→ **Information given**:

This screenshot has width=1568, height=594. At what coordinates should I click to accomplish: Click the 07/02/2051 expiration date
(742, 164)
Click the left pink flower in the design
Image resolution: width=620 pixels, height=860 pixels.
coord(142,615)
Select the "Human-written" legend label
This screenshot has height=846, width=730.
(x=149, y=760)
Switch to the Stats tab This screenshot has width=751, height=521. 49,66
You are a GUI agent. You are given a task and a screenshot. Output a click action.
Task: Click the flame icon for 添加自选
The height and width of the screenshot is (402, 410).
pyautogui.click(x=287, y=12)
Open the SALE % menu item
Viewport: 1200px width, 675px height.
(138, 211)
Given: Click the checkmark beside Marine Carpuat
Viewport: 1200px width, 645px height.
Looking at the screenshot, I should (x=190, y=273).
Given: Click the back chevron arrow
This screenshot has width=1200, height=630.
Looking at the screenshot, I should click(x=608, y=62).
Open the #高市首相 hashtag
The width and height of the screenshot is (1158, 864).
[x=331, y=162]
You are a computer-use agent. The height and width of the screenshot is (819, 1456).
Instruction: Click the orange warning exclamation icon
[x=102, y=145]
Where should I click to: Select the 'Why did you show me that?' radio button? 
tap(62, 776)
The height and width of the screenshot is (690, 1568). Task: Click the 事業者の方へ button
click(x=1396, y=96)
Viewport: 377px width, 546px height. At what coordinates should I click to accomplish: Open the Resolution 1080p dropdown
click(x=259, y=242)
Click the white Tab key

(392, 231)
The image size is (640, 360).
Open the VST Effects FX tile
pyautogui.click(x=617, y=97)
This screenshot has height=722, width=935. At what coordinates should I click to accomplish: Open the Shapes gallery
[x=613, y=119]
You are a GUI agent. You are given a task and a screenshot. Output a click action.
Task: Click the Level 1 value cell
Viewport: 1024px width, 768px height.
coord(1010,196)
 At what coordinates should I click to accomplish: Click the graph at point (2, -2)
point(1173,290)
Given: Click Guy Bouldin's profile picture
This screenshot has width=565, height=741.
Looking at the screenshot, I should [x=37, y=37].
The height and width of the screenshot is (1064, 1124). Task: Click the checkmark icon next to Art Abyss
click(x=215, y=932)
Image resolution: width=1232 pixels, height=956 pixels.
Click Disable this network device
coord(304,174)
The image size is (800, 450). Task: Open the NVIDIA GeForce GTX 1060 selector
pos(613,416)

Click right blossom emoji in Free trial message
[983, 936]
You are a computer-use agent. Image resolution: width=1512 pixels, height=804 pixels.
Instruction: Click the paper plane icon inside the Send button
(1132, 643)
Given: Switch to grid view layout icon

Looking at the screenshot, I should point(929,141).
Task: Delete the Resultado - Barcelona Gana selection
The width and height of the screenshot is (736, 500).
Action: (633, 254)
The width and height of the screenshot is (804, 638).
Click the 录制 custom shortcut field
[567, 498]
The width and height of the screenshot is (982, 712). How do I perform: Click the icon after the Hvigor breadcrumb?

→ **About this exercise**: Output the entries above exactly, please, with nothing dropped.

→ **Task result**:
This screenshot has width=1568, height=594. At what coordinates should I click to accomplish: Click the 07/02/2051 expiration date
(742, 164)
Click the left pink flower in the design
Image resolution: width=620 pixels, height=860 pixels.
coord(142,615)
Select the "Human-written" legend label
This screenshot has height=846, width=730.
(x=149, y=760)
Switch to the Stats tab This screenshot has width=751, height=521. 49,66
You are a GUI agent. You are given a task and a screenshot. Output a click action.
Task: Click the flame icon for 添加自选
The height and width of the screenshot is (402, 410).
pyautogui.click(x=287, y=12)
Open the SALE % menu item
Viewport: 1200px width, 675px height.
(138, 211)
Given: Click the checkmark beside Marine Carpuat
Viewport: 1200px width, 645px height.
Looking at the screenshot, I should (x=190, y=273).
Given: Click the back chevron arrow
This screenshot has width=1200, height=630.
Looking at the screenshot, I should click(x=608, y=62).
Open the #高市首相 hashtag
The width and height of the screenshot is (1158, 864).
[x=331, y=162]
You are a computer-use agent. The height and width of the screenshot is (819, 1456).
Instruction: Click the orange warning exclamation icon
[x=102, y=145]
Where should I click to: Select the 'Why did you show me that?' radio button? 
tap(62, 776)
The height and width of the screenshot is (690, 1568). Task: Click the 事業者の方へ button
click(x=1396, y=96)
Viewport: 377px width, 546px height. At what coordinates should I click to accomplish: Open the Resolution 1080p dropdown
click(x=259, y=242)
Click the white Tab key

(392, 231)
The image size is (640, 360).
Open the VST Effects FX tile
pyautogui.click(x=617, y=97)
This screenshot has height=722, width=935. At what coordinates should I click to accomplish: Open the Shapes gallery
[x=613, y=119]
You are a GUI agent. You are given a task and a screenshot. Output a click action.
Task: Click the Level 1 value cell
Viewport: 1024px width, 768px height.
coord(1010,196)
 At what coordinates should I click to accomplish: Click the graph at point (2, -2)
point(1173,290)
Given: Click Guy Bouldin's profile picture
This screenshot has width=565, height=741.
Looking at the screenshot, I should [x=37, y=37].
The height and width of the screenshot is (1064, 1124). Task: Click the checkmark icon next to Art Abyss
click(x=215, y=932)
Image resolution: width=1232 pixels, height=956 pixels.
Click Disable this network device
coord(304,174)
The image size is (800, 450). Task: Open the NVIDIA GeForce GTX 1060 selector
pos(613,416)

Click right blossom emoji in Free trial message
[983, 936]
You are a computer-use agent. Image resolution: width=1512 pixels, height=804 pixels.
Instruction: Click the paper plane icon inside the Send button
(1132, 643)
Given: Switch to grid view layout icon

Looking at the screenshot, I should point(929,141).
Task: Delete the Resultado - Barcelona Gana selection
The width and height of the screenshot is (736, 500).
Action: (633, 254)
The width and height of the screenshot is (804, 638).
Click the 录制 custom shortcut field
[567, 498]
The width and height of the screenshot is (982, 712). How do I perform: Click the icon after the Hvigor breadcrumb?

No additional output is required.